## Exercise objective
Here are the records. Write out exactly the lines between the one holding "Task: Click the Los" and the one holding "You are a computer-use agent. 1568x737", inclusive.

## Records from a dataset
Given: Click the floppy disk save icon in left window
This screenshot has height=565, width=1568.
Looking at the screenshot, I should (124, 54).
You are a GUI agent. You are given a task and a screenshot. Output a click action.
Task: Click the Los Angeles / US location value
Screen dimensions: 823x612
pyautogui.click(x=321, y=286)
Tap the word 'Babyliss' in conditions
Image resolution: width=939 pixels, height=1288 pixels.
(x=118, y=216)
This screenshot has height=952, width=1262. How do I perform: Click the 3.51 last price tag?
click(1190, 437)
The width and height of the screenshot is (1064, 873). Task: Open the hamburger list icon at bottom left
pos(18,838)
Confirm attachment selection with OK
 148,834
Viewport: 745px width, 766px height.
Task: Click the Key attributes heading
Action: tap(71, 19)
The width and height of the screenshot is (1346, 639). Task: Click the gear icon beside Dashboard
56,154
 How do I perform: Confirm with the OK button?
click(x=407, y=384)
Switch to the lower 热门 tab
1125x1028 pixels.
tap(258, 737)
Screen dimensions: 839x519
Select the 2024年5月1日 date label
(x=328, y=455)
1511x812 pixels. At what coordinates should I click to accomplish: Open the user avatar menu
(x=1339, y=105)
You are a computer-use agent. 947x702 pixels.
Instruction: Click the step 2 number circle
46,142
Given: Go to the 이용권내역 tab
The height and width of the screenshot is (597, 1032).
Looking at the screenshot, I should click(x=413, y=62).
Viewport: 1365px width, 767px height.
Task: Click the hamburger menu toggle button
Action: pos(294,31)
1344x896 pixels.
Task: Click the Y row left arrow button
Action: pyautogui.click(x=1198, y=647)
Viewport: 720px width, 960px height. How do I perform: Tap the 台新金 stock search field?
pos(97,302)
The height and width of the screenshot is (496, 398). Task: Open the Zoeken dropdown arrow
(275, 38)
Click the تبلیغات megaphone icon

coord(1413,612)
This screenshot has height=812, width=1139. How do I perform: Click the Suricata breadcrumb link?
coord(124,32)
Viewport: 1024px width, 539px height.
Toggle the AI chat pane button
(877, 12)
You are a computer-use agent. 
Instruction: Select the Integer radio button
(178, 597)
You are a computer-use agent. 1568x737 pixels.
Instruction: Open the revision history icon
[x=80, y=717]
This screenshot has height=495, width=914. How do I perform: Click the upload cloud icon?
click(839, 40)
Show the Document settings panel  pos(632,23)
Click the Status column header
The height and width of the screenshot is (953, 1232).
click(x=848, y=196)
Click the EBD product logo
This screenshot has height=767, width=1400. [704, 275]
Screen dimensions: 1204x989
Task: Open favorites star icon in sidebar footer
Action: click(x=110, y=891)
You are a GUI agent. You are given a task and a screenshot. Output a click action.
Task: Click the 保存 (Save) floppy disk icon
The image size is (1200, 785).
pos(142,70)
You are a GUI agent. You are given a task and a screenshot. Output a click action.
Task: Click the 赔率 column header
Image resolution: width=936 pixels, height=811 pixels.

## Finished exercise
Task: Click the Los Angeles / US location value
Screen dimensions: 823x612
pyautogui.click(x=321, y=286)
Tap the word 'Babyliss' in conditions
Image resolution: width=939 pixels, height=1288 pixels.
(x=118, y=216)
This screenshot has height=952, width=1262. How do I perform: Click the 3.51 last price tag?
click(1190, 437)
The width and height of the screenshot is (1064, 873). Task: Open the hamburger list icon at bottom left
pos(18,838)
Confirm attachment selection with OK
 148,834
Viewport: 745px width, 766px height.
Task: Click the Key attributes heading
Action: tap(71, 19)
The width and height of the screenshot is (1346, 639). Task: Click the gear icon beside Dashboard
56,154
 How do I perform: Confirm with the OK button?
click(x=407, y=384)
Switch to the lower 热门 tab
1125x1028 pixels.
tap(258, 737)
Screen dimensions: 839x519
Select the 2024年5月1日 date label
(x=328, y=455)
1511x812 pixels. At what coordinates should I click to accomplish: Open the user avatar menu
(x=1339, y=105)
You are a computer-use agent. 947x702 pixels.
Instruction: Click the step 2 number circle
46,142
Given: Go to the 이용권내역 tab
The height and width of the screenshot is (597, 1032).
Looking at the screenshot, I should click(x=413, y=62).
Viewport: 1365px width, 767px height.
Task: Click the hamburger menu toggle button
Action: pos(294,31)
1344x896 pixels.
Task: Click the Y row left arrow button
Action: pyautogui.click(x=1198, y=647)
Viewport: 720px width, 960px height. How do I perform: Tap the 台新金 stock search field?
pos(97,302)
The height and width of the screenshot is (496, 398). Task: Open the Zoeken dropdown arrow
(275, 38)
Click the تبلیغات megaphone icon

coord(1413,612)
This screenshot has height=812, width=1139. How do I perform: Click the Suricata breadcrumb link?
coord(124,32)
Viewport: 1024px width, 539px height.
Toggle the AI chat pane button
(877, 12)
You are a computer-use agent. 
Instruction: Select the Integer radio button
(178, 597)
You are a computer-use agent. 1568x737 pixels.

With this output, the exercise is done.